コロナ渦でのリモートワークの推進をはじめ、各企業で進むDX(デジタルトランスフォーメーション)。

あらゆるビジネスがデジタル化すれば、当然ながらそれを支えるウェブサービスやアプリケーション(アプリ)開発が必要になる。あるコンピューター・ソフトウェア大手の予想によれば、今後5年間で過去40年間分に匹敵する5億個ものアプリケーションが世界で開発されるという。

そして、そうした開発需要が高まる中で注目を集めているのが、開発にプログラミング言語やソースコードの知識を必要としない「ノーコード(NoCode)」と呼ばれる開発手法だ。

なぜ今「ノーコード」なのか

従来のアプリ・ウェブサービス開発では、いわゆるプログラミング言語の習得が必須だった。

エンジニアはソースコードを記述することでコンピューターに指示を与え、さまざまな処理を実行するプログラムを組んでいく。つまり、アプリを開発するためにはプログラミング言語やソースコードを学ばなければいけないというのが、これまでのITの世界の常識だった。

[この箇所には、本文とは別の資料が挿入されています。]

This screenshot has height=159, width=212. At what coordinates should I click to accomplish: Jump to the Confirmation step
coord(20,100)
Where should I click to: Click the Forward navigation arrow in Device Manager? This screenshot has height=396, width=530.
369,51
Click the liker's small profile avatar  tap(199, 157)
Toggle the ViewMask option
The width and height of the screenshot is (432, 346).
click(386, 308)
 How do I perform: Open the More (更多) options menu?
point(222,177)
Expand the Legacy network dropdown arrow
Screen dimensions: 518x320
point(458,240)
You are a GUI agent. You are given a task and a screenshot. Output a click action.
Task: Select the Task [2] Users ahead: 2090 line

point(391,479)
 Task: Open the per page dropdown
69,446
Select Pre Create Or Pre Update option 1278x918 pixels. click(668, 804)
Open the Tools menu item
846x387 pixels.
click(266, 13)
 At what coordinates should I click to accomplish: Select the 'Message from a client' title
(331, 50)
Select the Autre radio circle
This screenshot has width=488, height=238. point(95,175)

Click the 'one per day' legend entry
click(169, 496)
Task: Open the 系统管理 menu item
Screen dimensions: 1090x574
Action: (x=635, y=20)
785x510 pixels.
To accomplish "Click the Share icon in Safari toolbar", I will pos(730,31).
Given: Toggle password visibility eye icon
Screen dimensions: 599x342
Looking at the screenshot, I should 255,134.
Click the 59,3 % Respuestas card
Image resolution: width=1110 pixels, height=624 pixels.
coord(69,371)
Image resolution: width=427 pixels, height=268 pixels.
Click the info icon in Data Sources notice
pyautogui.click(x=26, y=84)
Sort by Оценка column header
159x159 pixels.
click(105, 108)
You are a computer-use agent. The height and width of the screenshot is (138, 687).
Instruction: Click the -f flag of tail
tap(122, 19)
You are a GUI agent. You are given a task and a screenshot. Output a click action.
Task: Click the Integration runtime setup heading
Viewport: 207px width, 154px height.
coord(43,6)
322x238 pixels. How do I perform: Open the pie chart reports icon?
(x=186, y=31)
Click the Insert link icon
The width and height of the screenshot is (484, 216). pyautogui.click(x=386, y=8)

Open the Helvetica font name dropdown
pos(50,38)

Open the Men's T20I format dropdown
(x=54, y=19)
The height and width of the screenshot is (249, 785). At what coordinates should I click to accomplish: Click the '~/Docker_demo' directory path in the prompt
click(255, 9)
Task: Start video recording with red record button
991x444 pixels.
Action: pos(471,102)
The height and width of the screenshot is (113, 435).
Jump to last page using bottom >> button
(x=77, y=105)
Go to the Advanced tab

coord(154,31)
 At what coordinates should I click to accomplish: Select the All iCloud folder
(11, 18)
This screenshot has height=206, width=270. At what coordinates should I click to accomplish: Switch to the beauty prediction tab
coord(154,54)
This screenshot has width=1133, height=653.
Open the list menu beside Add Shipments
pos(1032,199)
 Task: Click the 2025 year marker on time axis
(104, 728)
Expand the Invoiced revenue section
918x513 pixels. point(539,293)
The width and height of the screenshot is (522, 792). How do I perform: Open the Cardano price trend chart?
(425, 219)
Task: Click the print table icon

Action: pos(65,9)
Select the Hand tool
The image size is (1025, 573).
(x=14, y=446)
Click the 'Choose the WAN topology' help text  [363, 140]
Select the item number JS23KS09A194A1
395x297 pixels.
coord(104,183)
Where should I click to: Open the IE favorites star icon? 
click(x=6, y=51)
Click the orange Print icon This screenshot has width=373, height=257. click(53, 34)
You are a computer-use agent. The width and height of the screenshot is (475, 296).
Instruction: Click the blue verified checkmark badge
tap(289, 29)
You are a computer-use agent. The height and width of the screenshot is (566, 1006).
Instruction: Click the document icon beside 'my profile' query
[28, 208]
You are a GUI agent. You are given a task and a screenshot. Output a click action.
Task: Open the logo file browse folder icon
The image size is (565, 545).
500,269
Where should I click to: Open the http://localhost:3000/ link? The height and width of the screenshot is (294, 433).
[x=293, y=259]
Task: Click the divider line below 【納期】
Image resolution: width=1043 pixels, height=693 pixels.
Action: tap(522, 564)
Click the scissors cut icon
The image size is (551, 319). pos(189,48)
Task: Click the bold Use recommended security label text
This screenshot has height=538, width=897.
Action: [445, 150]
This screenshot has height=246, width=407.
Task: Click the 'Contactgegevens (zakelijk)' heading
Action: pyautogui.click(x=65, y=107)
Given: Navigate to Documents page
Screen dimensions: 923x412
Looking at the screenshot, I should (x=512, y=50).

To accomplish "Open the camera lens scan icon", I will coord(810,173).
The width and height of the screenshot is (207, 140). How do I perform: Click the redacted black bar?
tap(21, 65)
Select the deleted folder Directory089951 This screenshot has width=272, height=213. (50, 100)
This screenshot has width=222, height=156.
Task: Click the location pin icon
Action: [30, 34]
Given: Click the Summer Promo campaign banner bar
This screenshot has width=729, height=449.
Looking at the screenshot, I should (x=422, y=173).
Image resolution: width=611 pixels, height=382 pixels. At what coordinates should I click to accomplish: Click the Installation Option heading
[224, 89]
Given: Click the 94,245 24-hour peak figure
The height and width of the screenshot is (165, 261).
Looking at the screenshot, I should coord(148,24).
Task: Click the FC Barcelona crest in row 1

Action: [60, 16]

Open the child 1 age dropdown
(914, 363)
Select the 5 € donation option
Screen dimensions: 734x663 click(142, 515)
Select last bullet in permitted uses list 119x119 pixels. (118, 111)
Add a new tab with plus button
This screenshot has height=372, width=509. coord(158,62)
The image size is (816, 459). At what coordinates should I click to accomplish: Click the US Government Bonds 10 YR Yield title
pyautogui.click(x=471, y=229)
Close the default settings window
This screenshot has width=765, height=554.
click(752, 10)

一方で、現在話題となっているノーコード開発では、そうした専門知識は不要とされている。ノーコード開発ツールやノーコードツールと呼ばれるツールやプラットフォームを使い、あらかじめ用意されたパーツやモジュールを画面上でドラッグ&ドロップするだけで、視覚的かつ直感的にアプリやサービスを開発できるのだ。

前述した通り、デジタル化によって今後、アプリ開発ひとつをとっても、そのスピードはますます高速化されていくと見込まれている。

一方で、そのスピードに対して人材の育成が追い付いていないことが、現在日本が抱える課題だ。経産省が2016年に出した報告書(「IT人材の最新動向と将来推計に関する調査結果」)によると、2030年には日本のSE(システムエンジニア)をはじめとするIT人材が、約41万人~79万人も不足すると予想されている。

「ノーコード」はそうした課題を解決する一手としても、大きな期待と注目を集めているのだ。

文系ビジネスパーソンに開かれたチャンス

メリットについていえば、プログラミング言語などの知識が不要なため、アプリ開発の門戸が大きく広がることが挙げられる。開発のハードルは大きく下がり、短期間かつ低コストで開発ができるため、誰もが思いついたサービスをよりスピーディに実現できる可能性も高まるはずだ。

またベンチャー企業などの場合、投資家からのフィードバックを即時反映できるなど、開発時のみならず、改善スピードの速さも大きな魅力のひとつだといえるだろう。

対してデメリットはというと、利用する開発ツールによってできることが制限されるなど、コーディング(プログラミング言語を使ってソースコードを記述すること)による開発に比べてアプリ開発の自由度が制限されてしまうこと、それなりのアプリを作成するにはそれぞれのツールの操作方法を習熟する必要があることなどが挙げられる。

とはいえ、いまやウェブ上には無料で使えるノーコード開発ツールが数多く公開されており、なかには日本で開発されたツールも存在する。

さらにはそれらのツールを使ったアプリ開発を指南してくれるウェブサイトやブログも充実するなど、プログラミング知識のない人がアプリ開発などにチャレンジする環境は、かつてないほど整ってきているといえるだろう。

「個の時代」の選択肢となるか?

もちろん複雑な処理をするアプリや大規模なシステム開発などには、プログラミング言語やコーディング技術など、プログラマーとしての高度な知識やスキルが必要になる。

とはいえ、副業として個人でアプリをリリースすることのハードルなどは大きく下がりつつある。「個の時代」を生きる文系ビジネスパーソンにとって、選択肢の幅は大きく広がりつつあるといえそうだ。

実際に既に日本でも、ノーコードで立ち上げたサービスを表彰するコンテストが開催されるなど、チャンスをつかむ機会が増え始めている。受賞などには至らずとも、そこで身に着けた技術は、IT人材不足が叫ばれる現代においてひとつの市場価値となるだろう。

どのような目的でどのようなサービスを作りたいかといった明確なビジョンに加え、ある程度のITリテラシーがある人なら、誰もが自分のアプリやウェブサービスを作成できるノーコード開発。自らの市場価値を高める意味でも、ぜひ注目して欲しい新時代の開発手法だ。